Retired surfer dude Pete Harwood proves there's more than one way to ride the waves. Harwood has always lived by the water building surfboards. He no longer builds surfboards for riding but rather surfboard-shaped sculptures.
Pete Harwood has always lived near the water.
Growing up in Locust Valley, he started surfing when he was a kid and built his first board when he was just 17. “For me, there was always something about them,” the 62-year-old Harwood says about his passion for surfboards. “I just find them sexy.”

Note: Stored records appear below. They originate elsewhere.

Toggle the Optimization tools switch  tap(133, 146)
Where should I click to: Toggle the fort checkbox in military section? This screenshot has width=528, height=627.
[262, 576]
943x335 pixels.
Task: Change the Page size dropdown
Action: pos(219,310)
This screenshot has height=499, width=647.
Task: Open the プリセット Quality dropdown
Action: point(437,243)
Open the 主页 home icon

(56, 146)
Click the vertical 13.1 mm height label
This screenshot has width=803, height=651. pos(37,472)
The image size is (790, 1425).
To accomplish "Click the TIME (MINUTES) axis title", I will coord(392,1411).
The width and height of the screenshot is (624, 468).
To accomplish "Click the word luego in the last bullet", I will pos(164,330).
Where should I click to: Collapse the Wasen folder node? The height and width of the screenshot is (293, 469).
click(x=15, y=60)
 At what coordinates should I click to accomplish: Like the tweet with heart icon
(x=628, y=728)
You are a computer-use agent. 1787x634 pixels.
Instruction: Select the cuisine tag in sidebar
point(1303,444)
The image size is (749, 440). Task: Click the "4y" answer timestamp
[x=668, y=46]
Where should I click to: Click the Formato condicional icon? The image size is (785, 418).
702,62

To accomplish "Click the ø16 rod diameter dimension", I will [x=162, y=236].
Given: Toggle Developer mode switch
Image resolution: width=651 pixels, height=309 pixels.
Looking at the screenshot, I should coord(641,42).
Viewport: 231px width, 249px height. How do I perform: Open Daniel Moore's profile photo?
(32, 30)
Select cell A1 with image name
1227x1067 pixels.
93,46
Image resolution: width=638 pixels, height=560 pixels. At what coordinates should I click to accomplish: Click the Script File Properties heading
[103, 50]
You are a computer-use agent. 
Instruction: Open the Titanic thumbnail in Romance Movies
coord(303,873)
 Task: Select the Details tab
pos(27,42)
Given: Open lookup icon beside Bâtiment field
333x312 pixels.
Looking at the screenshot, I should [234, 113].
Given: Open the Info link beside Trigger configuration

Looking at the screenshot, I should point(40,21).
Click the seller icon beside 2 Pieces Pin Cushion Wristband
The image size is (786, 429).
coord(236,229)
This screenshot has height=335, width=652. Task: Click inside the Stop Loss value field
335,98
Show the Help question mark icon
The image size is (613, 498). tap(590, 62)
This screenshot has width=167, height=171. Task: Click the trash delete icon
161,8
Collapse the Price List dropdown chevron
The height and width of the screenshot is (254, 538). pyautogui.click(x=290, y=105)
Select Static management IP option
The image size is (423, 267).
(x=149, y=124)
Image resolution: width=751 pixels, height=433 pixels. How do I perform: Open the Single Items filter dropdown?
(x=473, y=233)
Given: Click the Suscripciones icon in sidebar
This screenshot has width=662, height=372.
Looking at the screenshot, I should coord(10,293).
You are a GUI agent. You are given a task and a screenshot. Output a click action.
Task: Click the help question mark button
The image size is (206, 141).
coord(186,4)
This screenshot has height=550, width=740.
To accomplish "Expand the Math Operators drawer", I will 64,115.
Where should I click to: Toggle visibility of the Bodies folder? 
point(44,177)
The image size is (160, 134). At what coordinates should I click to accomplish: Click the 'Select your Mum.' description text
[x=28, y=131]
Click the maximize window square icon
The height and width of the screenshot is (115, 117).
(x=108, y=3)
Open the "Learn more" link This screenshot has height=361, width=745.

While working as a carpenter in the Hamptons—mostly for architects and designers, including Norman Jaffe—he built bookshelves, cabinets, and custom kitchens by day and made surfboards at home at night. At a career turning point, though, he stopped calling himself a carpenter and started using the term woodworker. “A carpenter uses only his hands,” he says, “but a woodworker uses his mind and heart.”
Harwood no longer makes surfboards suitable for riding, but he has been actively pursuing a new hobby, creating wooden surfboard-shaped sculptures. For him, the process is therapeutic. “The last surfboard I ever made was for my son, right before he passed away,” he says of Pete Harwood, Jr., who was also an avid surfer. “I started making these sculptures instead, and I think about him every time I start shaping one.”
Harwood begins with what he likes to call “user-friendly wood,” typically western red cedar or Alaskan yellow cedar in two-by-four planks. “When I’m at the lumberyard, I’m like a kid in a candy store—that’s my happy place,” he says. “I hand-pick each piece of wood, admiring its flaws and different lines.” In the basement studio of his home in North Haven, he “rips” the wood—or simply cuts each thick plank in half—to create a workable piece of thinner wood. Next, he traces a board shape from a pre-drawn template directly onto only one half of the board, so that when he cuts into it with his handheld jigsaw, the board will have perfect symmetry on each side.
For each board, he uses a combination of both light and dark woods that he rips into strips (called “stringers”) and glues to cover any seams, making them even more dynamic. To give each board a smooth, shiny surface, Harwood sands the board in the direction of the grain from top to bottom to get the piece to curve just as it would if it were an actual surfboard. “Usually the sanding takes just as long as the shaping,” says Harwood, who typically completes a board in about three weeks.
The final touches include spray-lacquering the board and creating a stand, which should be just as striking, Harwood insists. “I don’t want anything to detract from the beauty of the board,” he says. “Sometimes you have to do the mundane to get the sublime.”